In reply to post #81401

Hi David,

Yes indeed, very good point that it usually pays to hold fire after a profit warning, as the price often drifts lower for a while.

Although I think an average may obscure the reality that it depends on what type of market you're in. In bull markets the down period is much shorter than in a bear market. I've been in situations in a bear market, where it can take a 6 months+ for the share price to even stabilise. Whereas in a bull market, you can see the down period be very brief, and confidence starts returning almost straight away.

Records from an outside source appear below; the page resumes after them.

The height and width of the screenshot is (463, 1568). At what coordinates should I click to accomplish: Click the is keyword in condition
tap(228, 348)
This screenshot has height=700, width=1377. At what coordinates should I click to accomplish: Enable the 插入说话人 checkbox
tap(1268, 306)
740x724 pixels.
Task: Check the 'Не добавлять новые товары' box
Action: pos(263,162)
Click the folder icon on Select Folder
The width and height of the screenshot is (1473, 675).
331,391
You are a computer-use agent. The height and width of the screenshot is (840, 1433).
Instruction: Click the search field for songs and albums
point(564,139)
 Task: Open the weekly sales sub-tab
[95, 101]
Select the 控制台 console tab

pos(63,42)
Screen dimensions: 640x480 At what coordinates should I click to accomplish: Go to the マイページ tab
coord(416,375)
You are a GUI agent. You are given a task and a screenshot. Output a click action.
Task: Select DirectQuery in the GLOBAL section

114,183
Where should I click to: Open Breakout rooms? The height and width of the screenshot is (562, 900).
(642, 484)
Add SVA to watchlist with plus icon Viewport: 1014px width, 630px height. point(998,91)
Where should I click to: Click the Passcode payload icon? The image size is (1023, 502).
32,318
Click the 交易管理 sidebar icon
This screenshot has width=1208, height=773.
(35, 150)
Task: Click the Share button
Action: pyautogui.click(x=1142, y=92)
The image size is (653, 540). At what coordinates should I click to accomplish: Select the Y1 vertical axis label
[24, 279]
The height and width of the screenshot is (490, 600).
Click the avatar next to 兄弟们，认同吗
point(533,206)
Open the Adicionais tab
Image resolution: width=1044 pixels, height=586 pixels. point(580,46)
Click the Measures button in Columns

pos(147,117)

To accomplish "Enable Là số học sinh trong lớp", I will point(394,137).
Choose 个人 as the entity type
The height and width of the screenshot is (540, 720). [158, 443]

The one that surprised me most recently, was Volex (LON:VLX). They put out what I thought was a dreadful set of figures, with the dividend cancelled, net debt had rocketed, the turnaround was a hope only, with no sign of it actually happening. They were also now clearly going to be in trouble with their bank covenants too & needed to raise money. So the shares should have been pole-axed, by at least half.

Yet management did a series of presentations, and successfully managed to convince investors that everything was fine, and the share price fully rebounded to where it was before, and has stayed there, despite the fundamentals having dramatically worsened. Bizarre, but there we go.

So I think we should acknowledge that a crucial factor is how management are regarded by the City. If they talk the right talk, and convince the right Institutions, then a share can shrug off a profit warning that might otherwise have done major damage to the share price.

It's difficult for us PIs to measure that of course, as in reality the share price will be highly dependent on how a handful of major buyers/sellers react to newsflow.

Regards, Paul.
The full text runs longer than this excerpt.